Frugal Knowledge Graph Construction with Local LLMs: A Zero-Shot Pipeline, Self-Consistency and Wisdom of Artificial Crowds
In a groundbreaking study published on arXiv (arXiv:2604.11104v1), researchers have unveiled a novel approach to knowledge graph construction that leverages local large language models (LLMs) in a zero-shot pipeline. This innovative method is executed entirely on consumer-grade hardware, making it accessible and practical for a wider audience.
Key Findings
The paper outlines an empirical study that integrates a multi-model zero-shot pipeline for constructing and exploiting knowledge graphs. Here are some of the key findings of the research:
- The study showcases a reproducible evaluation framework that incorporates two external benchmarks: DocRED and HotpotQA, along with synthetic data styled after WebQuestionsSP and the RAGAS evaluation framework.

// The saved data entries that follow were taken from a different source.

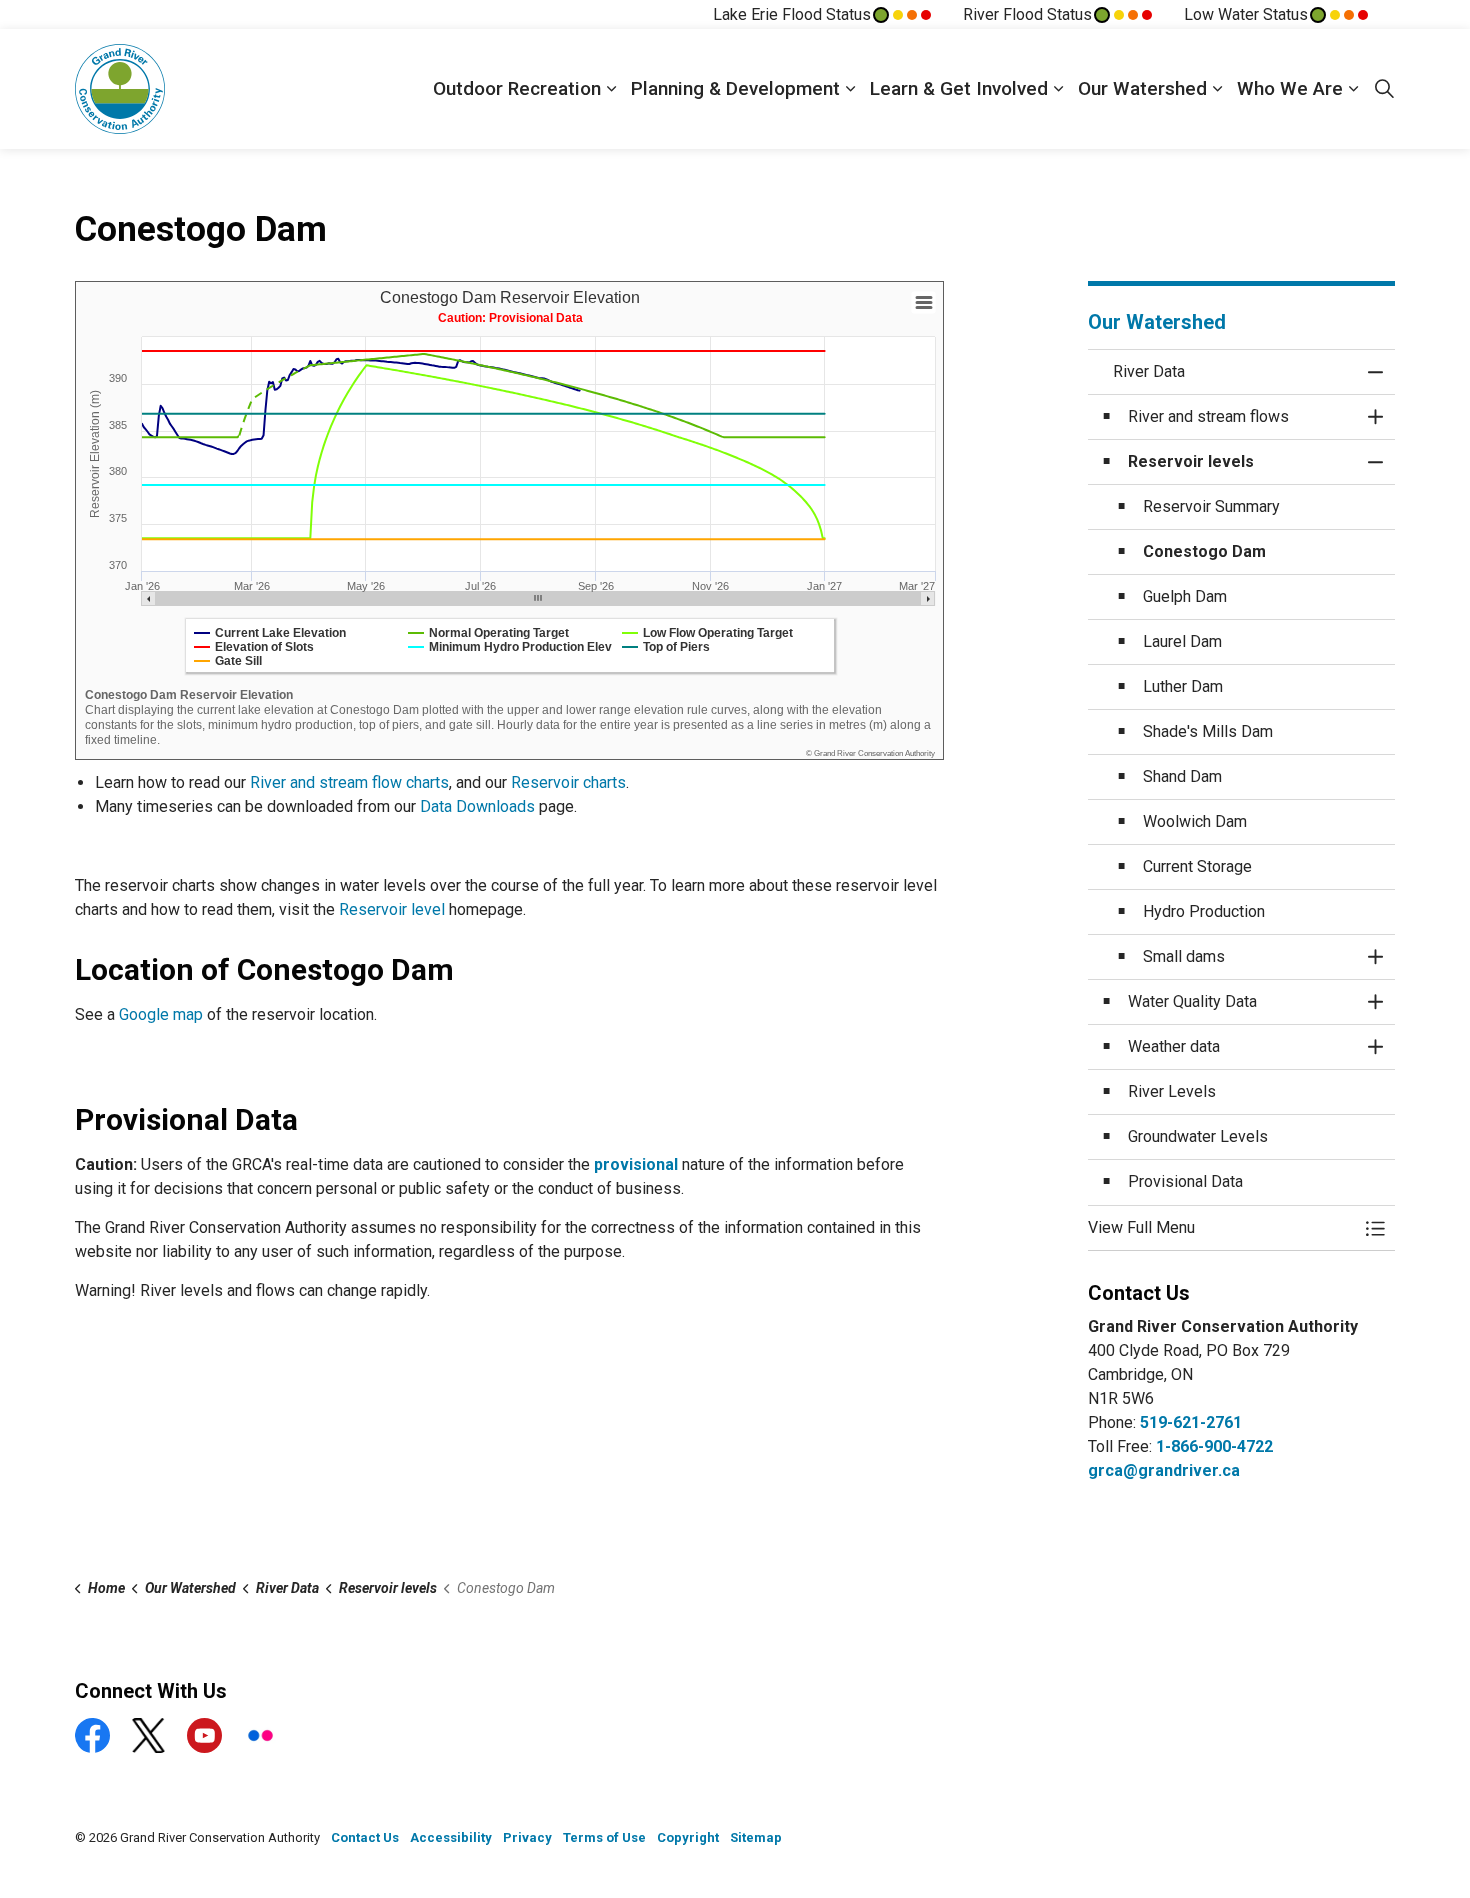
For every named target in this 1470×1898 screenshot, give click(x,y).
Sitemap (756, 1837)
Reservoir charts (568, 782)
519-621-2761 (1191, 1422)
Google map (161, 1014)
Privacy (527, 1837)
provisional (636, 1164)
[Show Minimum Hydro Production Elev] (510, 647)
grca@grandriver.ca (1164, 1470)
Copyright (688, 1837)
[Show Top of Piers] (666, 647)
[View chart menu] (924, 303)
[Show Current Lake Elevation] (270, 633)
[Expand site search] (1384, 89)
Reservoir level (392, 909)
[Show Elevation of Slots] (254, 647)
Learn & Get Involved (959, 88)
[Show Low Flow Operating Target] (707, 633)
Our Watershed (1142, 88)
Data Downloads (477, 806)
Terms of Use (604, 1837)
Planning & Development (735, 88)
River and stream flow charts (349, 782)
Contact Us (365, 1837)
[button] (1222, 1228)
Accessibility (451, 1837)
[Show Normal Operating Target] (488, 633)
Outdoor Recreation (517, 88)
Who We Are (1290, 88)
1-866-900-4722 (1214, 1446)
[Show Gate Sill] (228, 661)
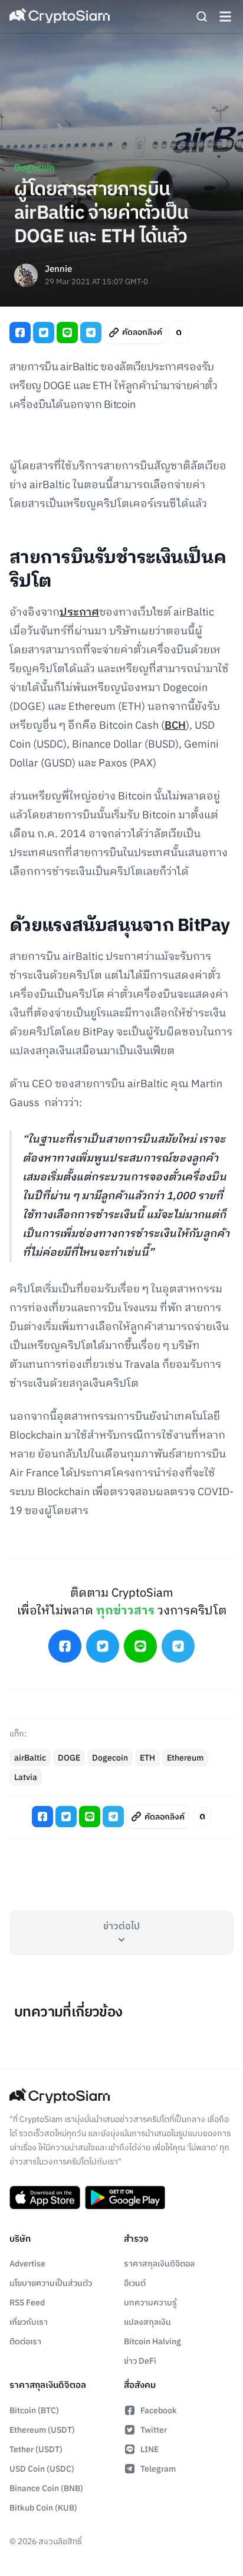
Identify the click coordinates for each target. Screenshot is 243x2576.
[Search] (201, 16)
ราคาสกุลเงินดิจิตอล (159, 2264)
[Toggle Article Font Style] (179, 332)
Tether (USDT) (36, 2449)
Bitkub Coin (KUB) (43, 2508)
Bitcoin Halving (152, 2341)
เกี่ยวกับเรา (28, 2322)
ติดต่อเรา (25, 2341)
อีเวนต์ (135, 2283)
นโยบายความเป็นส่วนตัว (50, 2283)
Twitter (153, 2430)
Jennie (58, 270)
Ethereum (185, 1758)
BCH (175, 726)
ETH (147, 1758)
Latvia (25, 1777)
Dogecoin (34, 168)
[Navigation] (225, 16)
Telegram (158, 2469)
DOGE (69, 1758)
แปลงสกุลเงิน (147, 2322)
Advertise (27, 2264)
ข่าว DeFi (140, 2361)
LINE (149, 2449)
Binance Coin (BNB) (46, 2488)
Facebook (158, 2410)
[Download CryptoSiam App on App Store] (44, 2197)
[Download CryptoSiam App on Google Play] (125, 2197)
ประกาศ (79, 612)
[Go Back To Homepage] (59, 16)
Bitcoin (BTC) (34, 2410)
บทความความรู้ (150, 2303)
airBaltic (30, 1758)
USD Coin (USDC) (41, 2469)
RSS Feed (27, 2303)
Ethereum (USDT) (42, 2430)
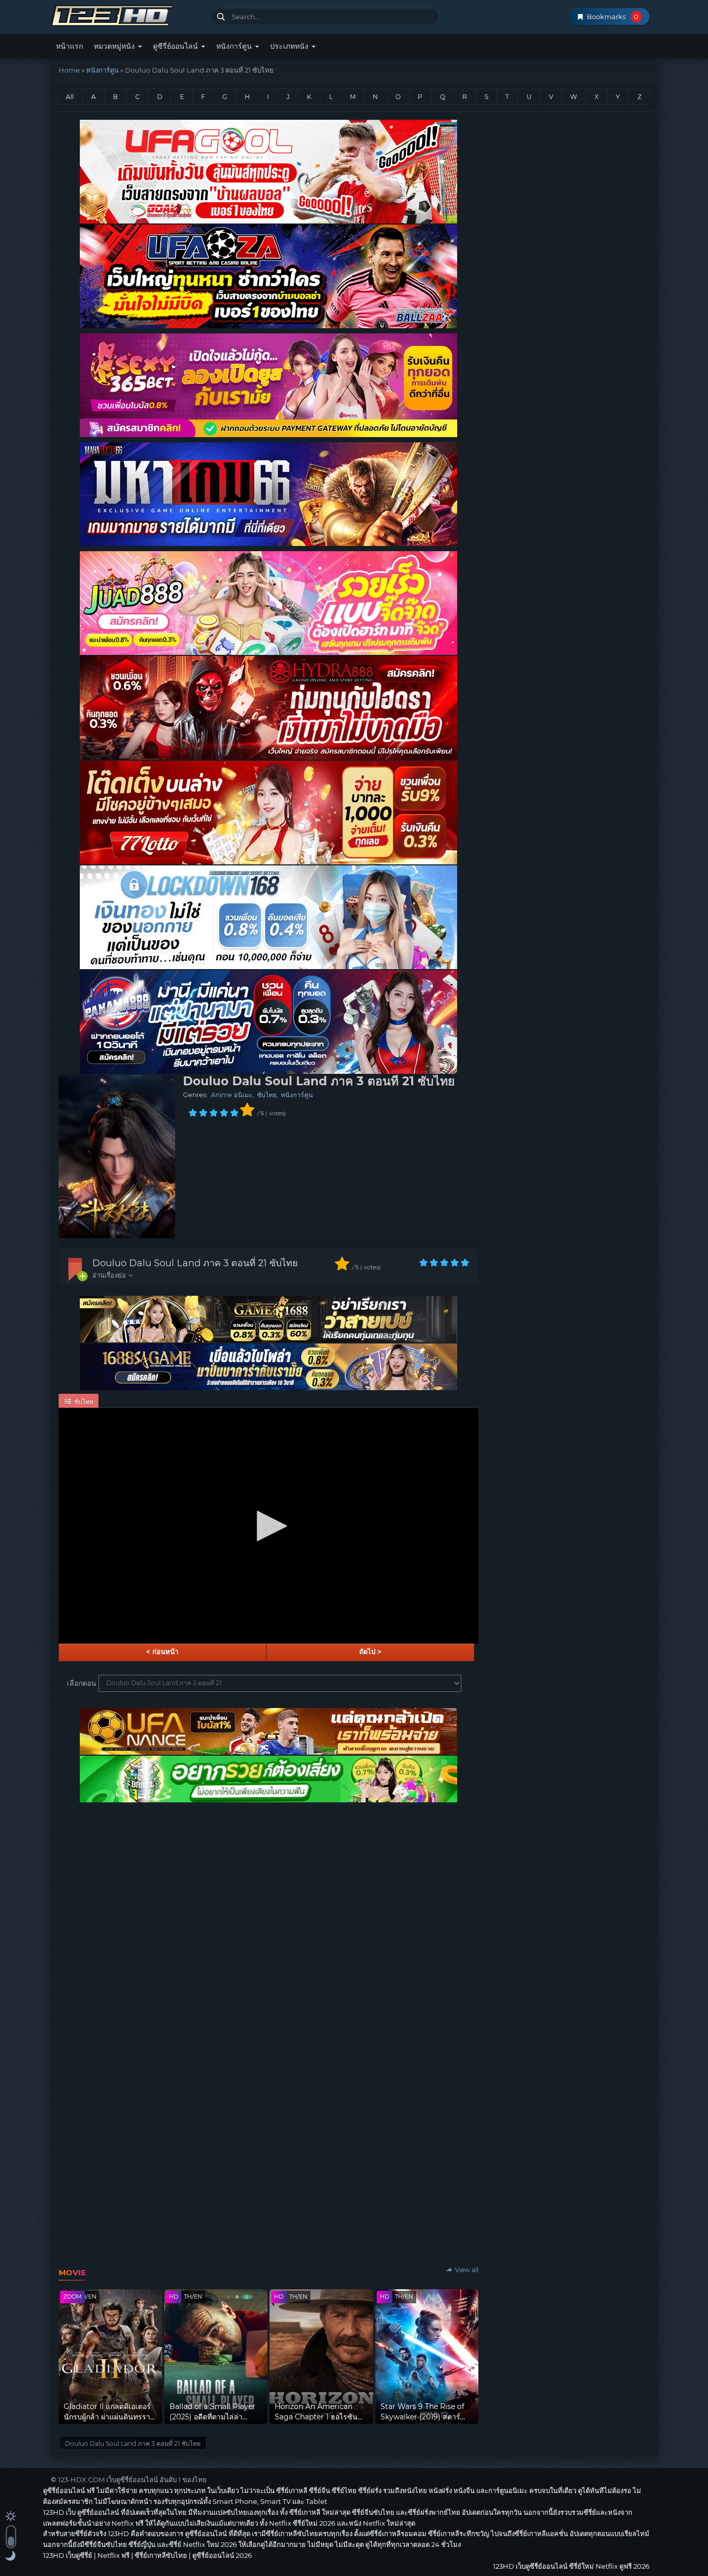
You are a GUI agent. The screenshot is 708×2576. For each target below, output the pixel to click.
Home (69, 70)
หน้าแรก (69, 46)
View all (466, 2270)
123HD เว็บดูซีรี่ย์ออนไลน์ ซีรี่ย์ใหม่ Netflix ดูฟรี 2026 (127, 14)
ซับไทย (266, 1095)
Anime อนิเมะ (231, 1095)
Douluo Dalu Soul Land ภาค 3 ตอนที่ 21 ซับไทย (195, 1263)
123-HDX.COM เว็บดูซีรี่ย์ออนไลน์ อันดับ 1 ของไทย (132, 2479)
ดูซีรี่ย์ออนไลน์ (176, 46)
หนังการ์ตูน (235, 46)
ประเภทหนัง (290, 46)
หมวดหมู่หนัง (115, 46)
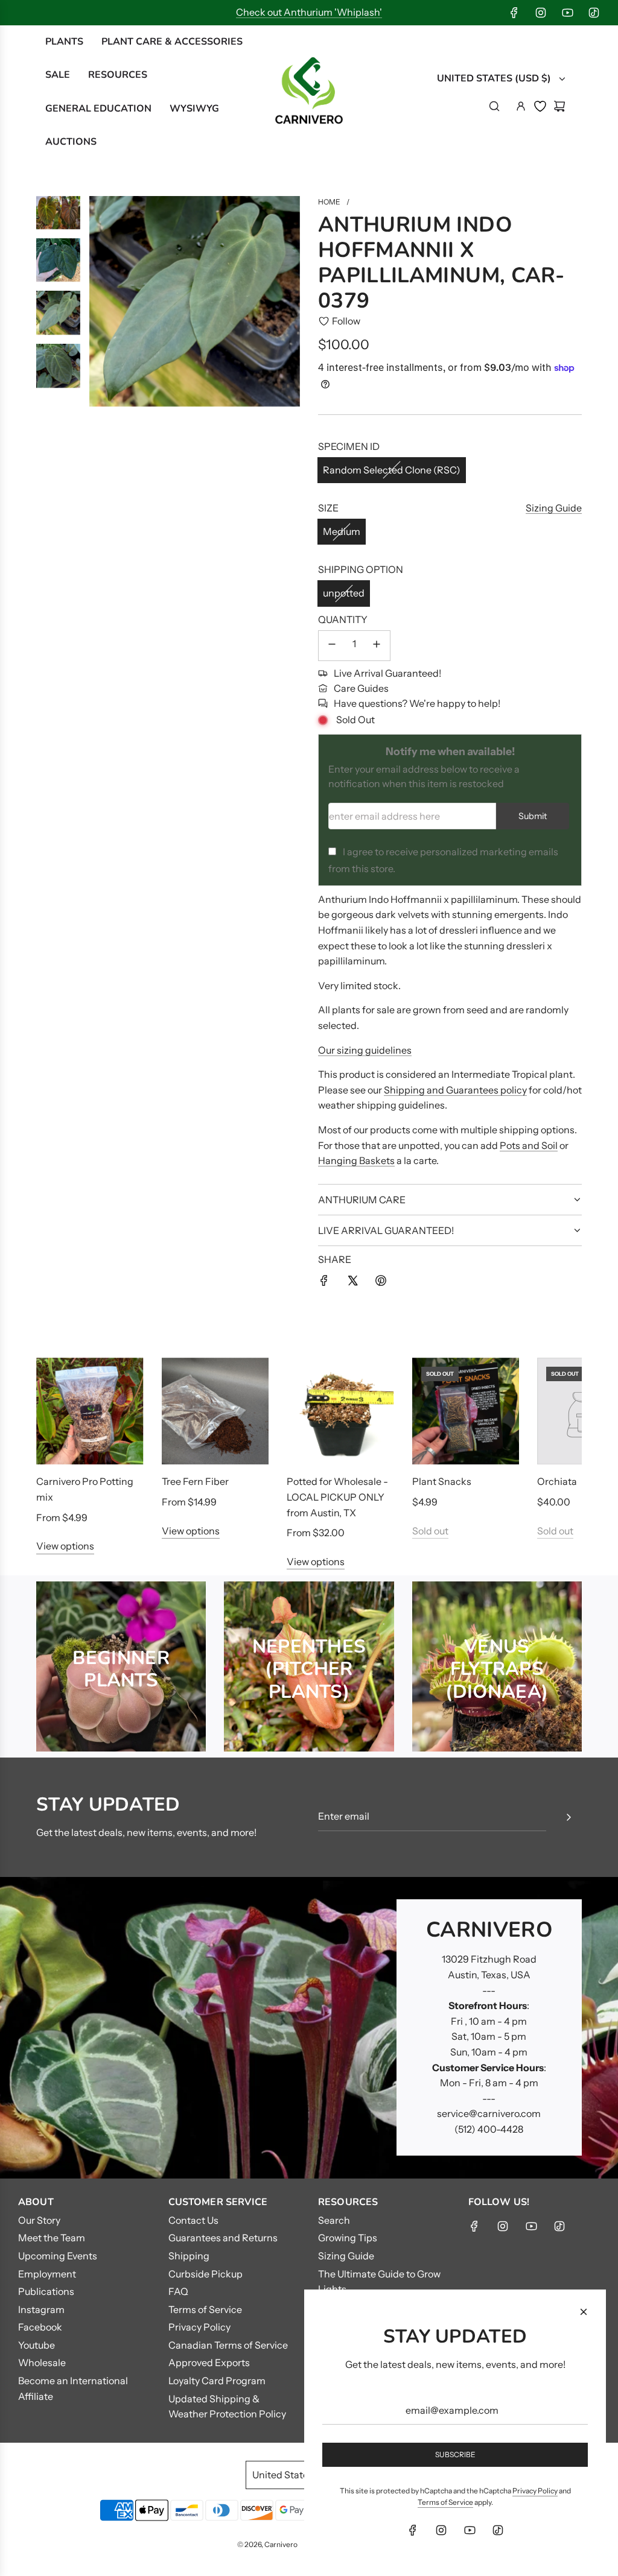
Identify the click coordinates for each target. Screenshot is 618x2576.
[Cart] (559, 106)
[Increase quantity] (376, 645)
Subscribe (455, 2454)
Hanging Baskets (356, 1160)
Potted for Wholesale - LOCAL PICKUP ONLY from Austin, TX (337, 1496)
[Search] (494, 106)
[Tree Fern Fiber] (215, 1411)
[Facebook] (514, 13)
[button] (58, 1464)
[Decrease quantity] (332, 645)
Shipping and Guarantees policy (455, 1090)
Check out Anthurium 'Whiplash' (309, 12)
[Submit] (568, 1817)
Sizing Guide (554, 508)
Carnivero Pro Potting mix (84, 1489)
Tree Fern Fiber (195, 1481)
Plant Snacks (441, 1481)
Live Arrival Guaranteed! (387, 673)
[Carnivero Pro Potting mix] (90, 1411)
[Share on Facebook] (324, 1283)
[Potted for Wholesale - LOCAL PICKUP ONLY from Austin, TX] (340, 1411)
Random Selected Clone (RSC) (391, 470)
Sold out (430, 1531)
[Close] (583, 2312)
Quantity (343, 619)
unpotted (344, 593)
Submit (532, 816)
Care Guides (361, 688)
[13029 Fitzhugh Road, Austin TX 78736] (309, 2028)
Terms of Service (445, 2502)
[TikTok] (594, 13)
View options (65, 1546)
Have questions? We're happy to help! (417, 703)
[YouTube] (567, 13)
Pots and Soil (529, 1145)
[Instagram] (540, 13)
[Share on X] (352, 1283)
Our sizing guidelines (365, 1050)
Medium (341, 531)
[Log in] (521, 106)
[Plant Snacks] (466, 1411)
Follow (346, 321)
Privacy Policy (535, 2490)
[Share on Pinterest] (381, 1283)
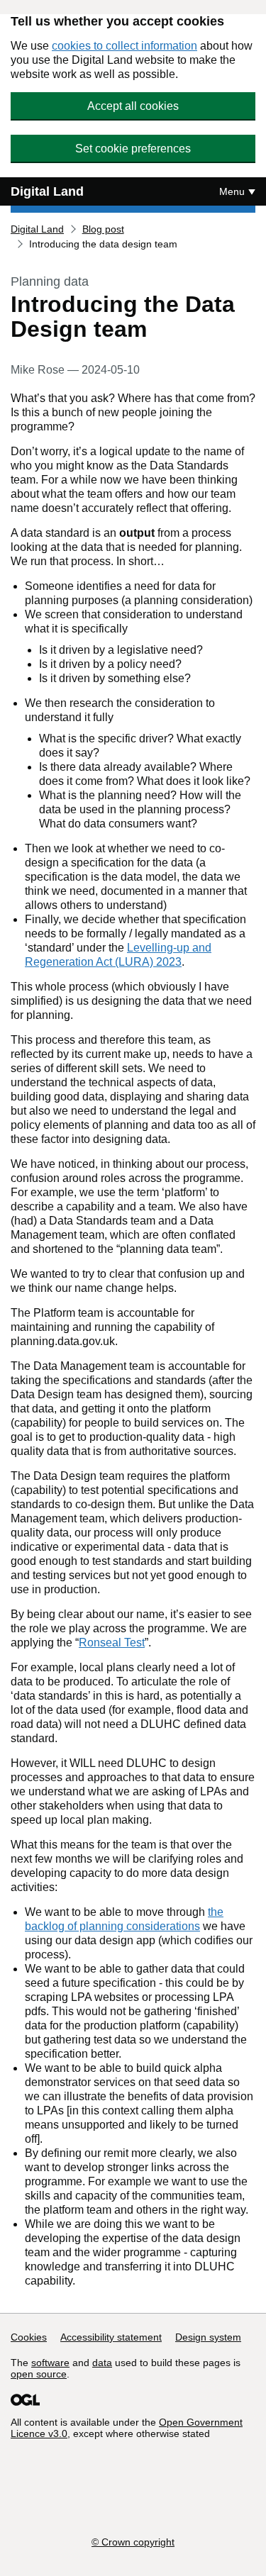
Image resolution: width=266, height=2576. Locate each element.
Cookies (29, 2337)
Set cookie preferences (133, 149)
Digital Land (47, 191)
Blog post (103, 229)
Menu (232, 191)
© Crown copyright (133, 2542)
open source (39, 2374)
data (102, 2362)
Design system (208, 2337)
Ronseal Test (112, 1643)
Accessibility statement (111, 2337)
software (50, 2362)
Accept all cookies (133, 106)
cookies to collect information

- On a dataset of 500 document-level relations, the system achieved a promising F1 score of 0.70 ± 0.041 in zero-shot scenarios, in contrast to a score of 0.80 achieved by the supervised DREEAM model.
- For text-to-query tasks, the model demonstrated an accuracy rate of 0.80 ± 0.06 over 200 samples, illustrating its effectiveness in understanding and responding to user queries.
- In the realm of multi-hop reasoning, the model achieved an Exact Match (EM) score of 0.46 ± 0.04 on 500 HotpotQA questions, with a RAGAS faithfulness score of 0.96 ± 0.04 on a subset of 50 samples.
Diversity Mechanisms and Self-Consistency
The researchers further explored the diversity mechanisms that are essential for tackling challenging multi-hop reasoning tasks. Their findings revealed that:
- Among 181 questions deemed unsolvable at zero temperature, implementing self-consistency (k=5, T=0.7) yielded an improvement of up to 23% EM using a single Mixture-of-Experts (MoE) model.
- In contrast, a cross-model oracle approach, utilizing three different architectures across five samples, achieved a significantly higher EM of 46.4%.
- The study also uncovered an intriguing agreement paradox. It suggested that high consensus among model samples could indicate collective hallucination instead of a reliable answer, reflecting concepts discussed in previous research by Moussaïd et al. regarding the wisdom of crowds.
- When extending to the full pipeline of 500 questions, self-consistency (k=3) raised the EM from 0.46 to 0.48 ± 0.04, demonstrating the impact of this approach on overall performance.
Efficiency and Environmental Impact
Further analysis showed that a confidence-routing cascade mechanism (Phi-4 → GPT-OSS, k=5) achieved an EM of 0.55 ± 0.04, marking the highest result obtained in the study, with 45.4% of the questions being rerouted. Notably, the entire system operates within approximately five hours on a single RTX 3090 GPU, consuming no training resources and resulting in a carbon footprint estimated at just 0.09 kg CO2 equivalent.
Conclusion
This research represents a significant leap forward in knowledge graph construction methodologies, highlighting the potential of local LLMs in delivering substantial results without the need for extensive training or costly infrastructure. The findings pave the way for future investigations into the scalability and efficacy of AI-driven knowledge management systems.